* _What the task requires_: Copy out the rows from the line containing "Go to the next record icon" through the line containing "Action: pos(19,219)", including both of those lines, with no changes.

[Rows of pointing data]
= = = = =

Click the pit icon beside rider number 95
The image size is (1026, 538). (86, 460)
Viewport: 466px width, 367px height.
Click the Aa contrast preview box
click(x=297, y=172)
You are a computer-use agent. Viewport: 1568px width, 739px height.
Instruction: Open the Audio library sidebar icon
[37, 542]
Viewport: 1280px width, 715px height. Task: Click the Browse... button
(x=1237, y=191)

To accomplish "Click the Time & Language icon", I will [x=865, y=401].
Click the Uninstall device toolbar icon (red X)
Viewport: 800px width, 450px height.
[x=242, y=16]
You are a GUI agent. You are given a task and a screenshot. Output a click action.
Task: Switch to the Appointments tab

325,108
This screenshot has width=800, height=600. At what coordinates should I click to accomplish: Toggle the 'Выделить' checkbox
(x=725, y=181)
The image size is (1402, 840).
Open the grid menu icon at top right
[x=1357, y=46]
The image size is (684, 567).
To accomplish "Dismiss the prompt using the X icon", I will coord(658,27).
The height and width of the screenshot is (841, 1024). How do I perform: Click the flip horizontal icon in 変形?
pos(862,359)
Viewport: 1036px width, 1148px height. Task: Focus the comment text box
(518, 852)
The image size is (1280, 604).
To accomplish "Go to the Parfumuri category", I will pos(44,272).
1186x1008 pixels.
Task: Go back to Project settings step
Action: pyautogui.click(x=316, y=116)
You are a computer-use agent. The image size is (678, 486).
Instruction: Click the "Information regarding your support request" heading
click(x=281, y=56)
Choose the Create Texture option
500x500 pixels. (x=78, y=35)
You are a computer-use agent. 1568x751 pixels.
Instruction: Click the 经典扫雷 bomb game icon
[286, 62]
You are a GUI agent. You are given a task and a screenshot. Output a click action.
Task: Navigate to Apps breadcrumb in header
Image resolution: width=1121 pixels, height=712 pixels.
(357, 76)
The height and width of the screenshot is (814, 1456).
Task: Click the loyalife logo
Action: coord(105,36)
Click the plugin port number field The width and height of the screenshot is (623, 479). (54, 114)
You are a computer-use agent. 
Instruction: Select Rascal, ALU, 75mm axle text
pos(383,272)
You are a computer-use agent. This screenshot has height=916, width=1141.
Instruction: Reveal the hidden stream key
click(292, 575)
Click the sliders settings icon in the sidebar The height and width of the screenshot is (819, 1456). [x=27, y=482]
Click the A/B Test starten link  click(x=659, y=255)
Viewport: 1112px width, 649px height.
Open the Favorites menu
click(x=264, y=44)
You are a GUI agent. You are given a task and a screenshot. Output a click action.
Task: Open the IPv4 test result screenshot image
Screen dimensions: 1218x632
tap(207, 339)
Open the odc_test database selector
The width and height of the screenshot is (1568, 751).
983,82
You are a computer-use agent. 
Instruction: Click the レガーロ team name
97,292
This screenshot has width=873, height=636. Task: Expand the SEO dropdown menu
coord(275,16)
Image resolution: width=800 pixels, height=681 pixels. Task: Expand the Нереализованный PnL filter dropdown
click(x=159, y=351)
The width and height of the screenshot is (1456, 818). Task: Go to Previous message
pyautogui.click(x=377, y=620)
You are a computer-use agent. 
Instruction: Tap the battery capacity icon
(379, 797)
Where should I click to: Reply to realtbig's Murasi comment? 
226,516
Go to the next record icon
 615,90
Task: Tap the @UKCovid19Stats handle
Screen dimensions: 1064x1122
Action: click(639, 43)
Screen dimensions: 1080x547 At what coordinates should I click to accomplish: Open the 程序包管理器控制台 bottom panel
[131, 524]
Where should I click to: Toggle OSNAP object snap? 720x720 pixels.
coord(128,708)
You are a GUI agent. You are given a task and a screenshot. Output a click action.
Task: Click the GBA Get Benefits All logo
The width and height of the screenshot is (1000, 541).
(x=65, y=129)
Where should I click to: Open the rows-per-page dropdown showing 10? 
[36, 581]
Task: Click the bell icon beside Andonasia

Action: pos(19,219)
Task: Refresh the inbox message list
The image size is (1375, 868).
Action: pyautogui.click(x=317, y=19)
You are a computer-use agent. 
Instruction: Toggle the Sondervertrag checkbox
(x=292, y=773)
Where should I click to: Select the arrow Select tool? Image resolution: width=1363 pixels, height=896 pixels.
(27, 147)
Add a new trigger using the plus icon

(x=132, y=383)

= = = = =

* _Answer to this task_:
Go to the next record icon
 615,90
Task: Tap the @UKCovid19Stats handle
Screen dimensions: 1064x1122
Action: click(639, 43)
Screen dimensions: 1080x547 At what coordinates should I click to accomplish: Open the 程序包管理器控制台 bottom panel
[131, 524]
Where should I click to: Toggle OSNAP object snap? 720x720 pixels.
coord(128,708)
You are a GUI agent. You are given a task and a screenshot. Output a click action.
Task: Click the GBA Get Benefits All logo
The width and height of the screenshot is (1000, 541).
(x=65, y=129)
Where should I click to: Open the rows-per-page dropdown showing 10? 
[36, 581]
Task: Click the bell icon beside Andonasia

Action: pos(19,219)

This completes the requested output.